Este trabalho está dividido em três seções, sendo elas: (i) o que herdamos para 2011?; (ii) o que herdamos para 2021?; e, por fim, (iii) considerações finais. Não é objetivo deste texto tecer opiniões políticas e/ou afirmações partidárias. No entanto, esse artigo está direcionado a mostrar dados que corroboram para a conclusão de que perdemos mais uma década.
1. O que herdamos para 2011?
O fim do ano de 2010 marcava o fim da gestão do ex-presidente Lula. Dilma Rousseff, sua sucessora, era tida como herdeira do lado positivo da gestão anterior, saindo de coadjuvante para protagonista. O governo de Lula, segundo o que os dados da época nos informam, tinha deixado um Brasil diferente daquele que herdou em 2003. Seu legado econômico positivo foi: indicadores de pobreza e desigualdade decrescentes; crescimento econômico relevante; e taxa de desemprego controlada em um dígito. O que explicava o crescimento virtuoso de nossa economia naquela época?
1.1. Os bons ventos para os países emergentes
O economista Edmar Bacha atribuiu a esse crescimento econômico o nome de “milagrinho brasileiro”, em alusão ao período entre 1969 e 1973, quando o Brasil passou por um ritmo elevado de crescimento econômico, com taxa média anual de expansão do PIB de 10,2% (FGV VERBETE). Diferente do Milagre Econômico da época dos militares, o ‘milagrinho’ era resultado das altas taxas de crescimento da economia chinesa e sua demanda crescente pelas commodities que beneficiaram boa parte das economias latino-americanas no prelúdio deste século (CARVALHO, 2018).
A consolidação da China como potência econômica e importante provedora de bens industriais para o mundo, superando, em volume de produção, países como Alemanha e Japão, trouxe um importante dinamismo para a economia global. A combinação de preços baixos com a elevada competitividade dos produtos chineses resultou em um aumento dos déficits comerciais de países desenvolvidos em paralelo a um acúmulo expressivo de poupança na China (CRUZ et al., 2012). Com o advento da crise de 2008 e a percepção dos mercados de que havia excessos tanto relacionados aos preços de ativos, especificamente no segmento de imóveis, quanto às condições de alavancagem de bancos e famílias, ficava clara uma diferença entre o potencial de resistência de economias emergentes e a vulnerabilidade das economias desenvolvidas.

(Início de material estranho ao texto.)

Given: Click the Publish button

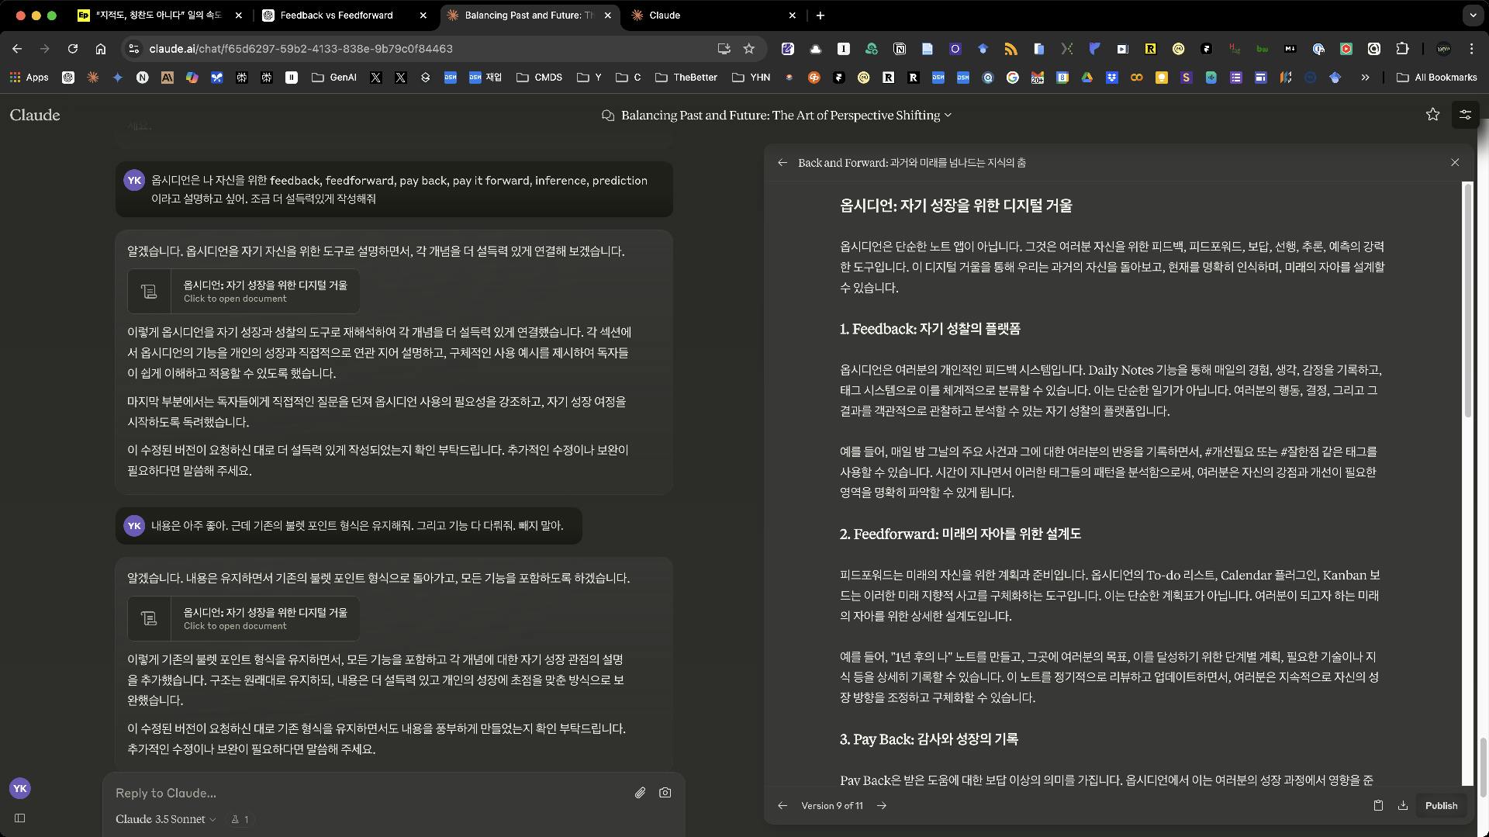Looking at the screenshot, I should click(x=1441, y=805).
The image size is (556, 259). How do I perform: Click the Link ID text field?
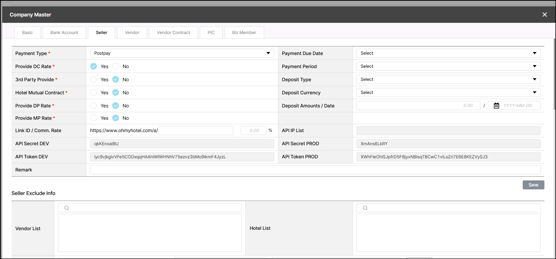point(195,131)
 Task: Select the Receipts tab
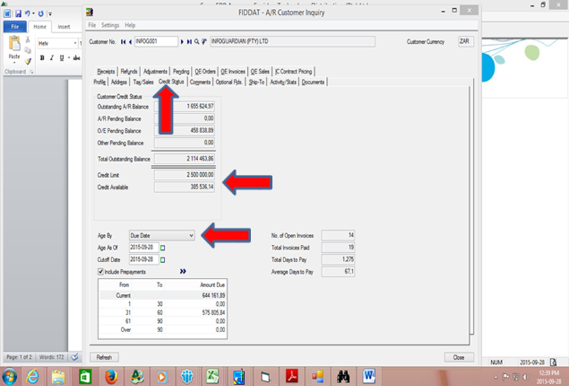(x=106, y=71)
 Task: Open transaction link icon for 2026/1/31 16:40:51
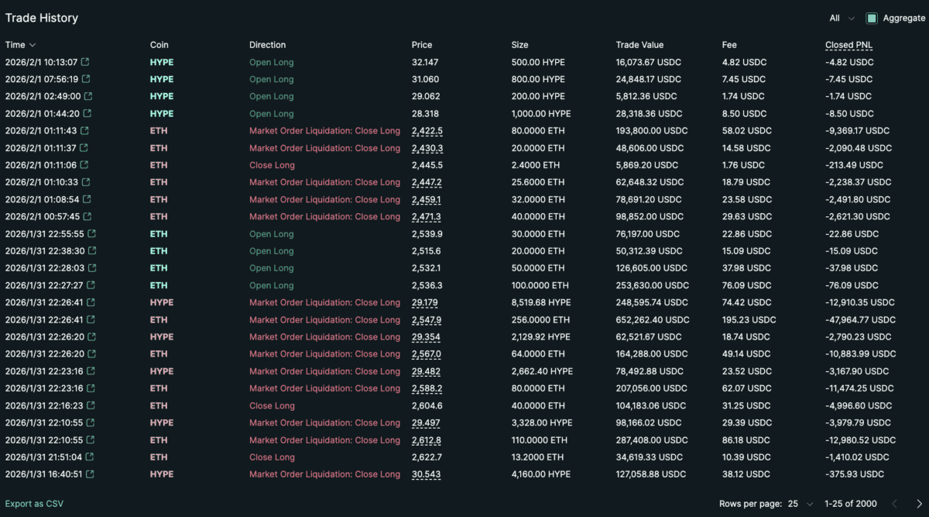[x=91, y=474]
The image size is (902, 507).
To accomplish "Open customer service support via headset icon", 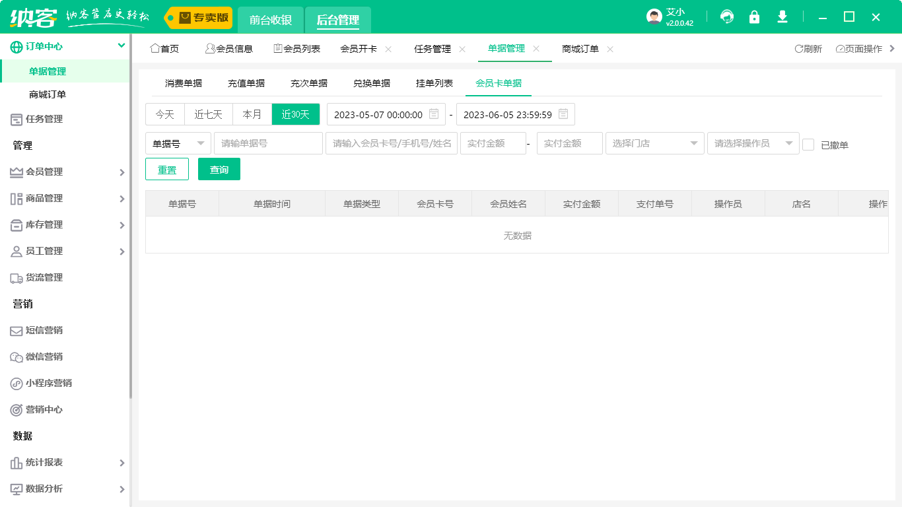I will point(726,17).
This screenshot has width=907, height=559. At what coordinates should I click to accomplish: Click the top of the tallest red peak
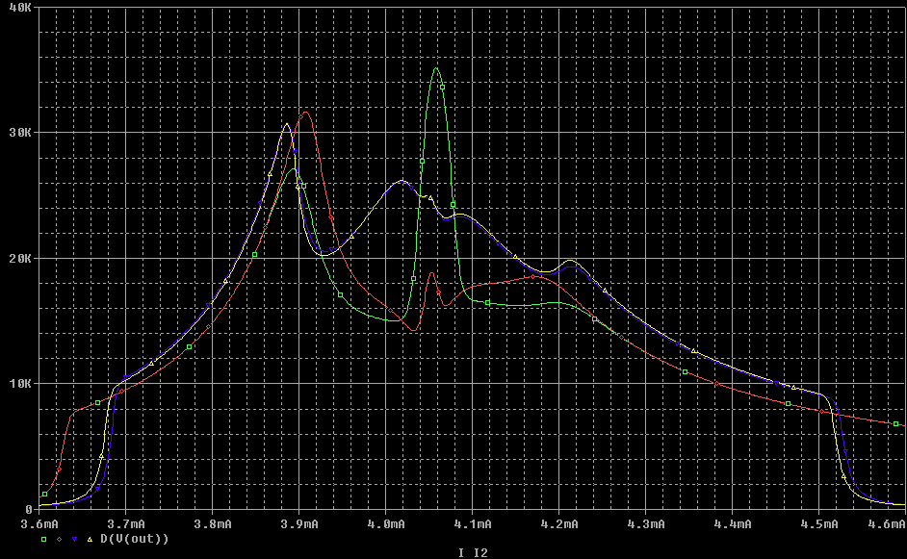tap(306, 112)
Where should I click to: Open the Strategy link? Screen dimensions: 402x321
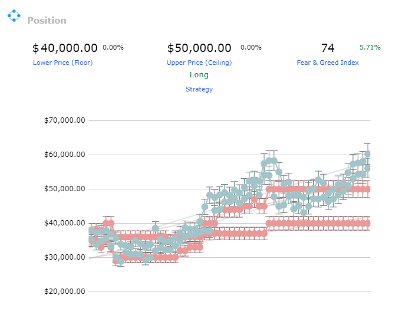pos(199,89)
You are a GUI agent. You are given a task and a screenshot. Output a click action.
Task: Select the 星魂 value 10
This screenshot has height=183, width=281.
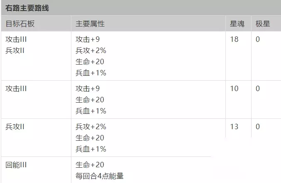(234, 89)
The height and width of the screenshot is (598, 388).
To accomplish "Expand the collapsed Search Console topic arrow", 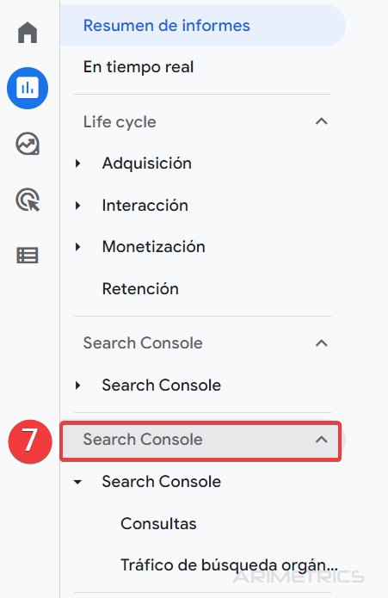I will click(x=78, y=385).
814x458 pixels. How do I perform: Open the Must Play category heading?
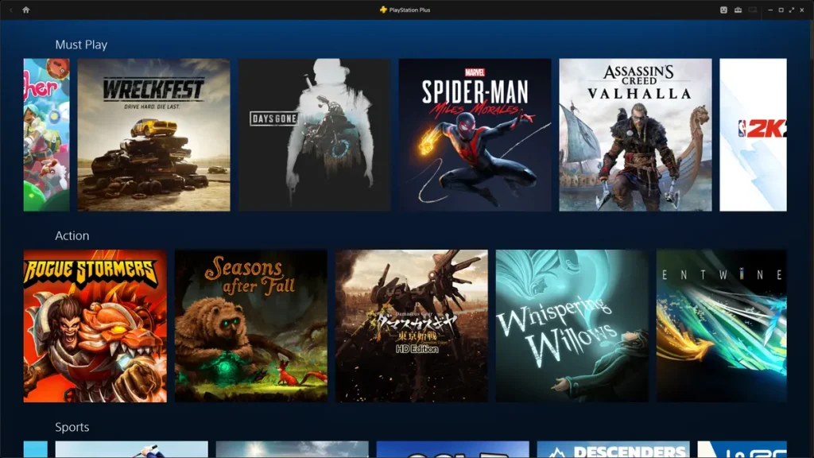tap(82, 45)
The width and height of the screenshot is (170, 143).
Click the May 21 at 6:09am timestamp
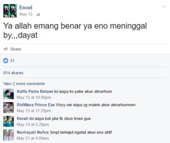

Mesmo durante e após a crise financeira, os preços das commodities se mantiveram elevados, o que resultou em implicações relevantes sobre o comércio exterior do Brasil. As exportações brasileiras saltaram de US$55 bilhões em 2000 para US$256 bilhões em 2011, enquanto as importações de US$56 bilhões para US$226 bilhões, respectivamente. O saldo deficitário de US$700 milhões em 2000 alcançou um superávit de US$30 bilhões em 2011. Apesar do crescimento econômico e do notável fortalecimento da economia brasileira nesse período, houve um comportamento heterogêneo nos resultados comerciais entre diversos segmentos.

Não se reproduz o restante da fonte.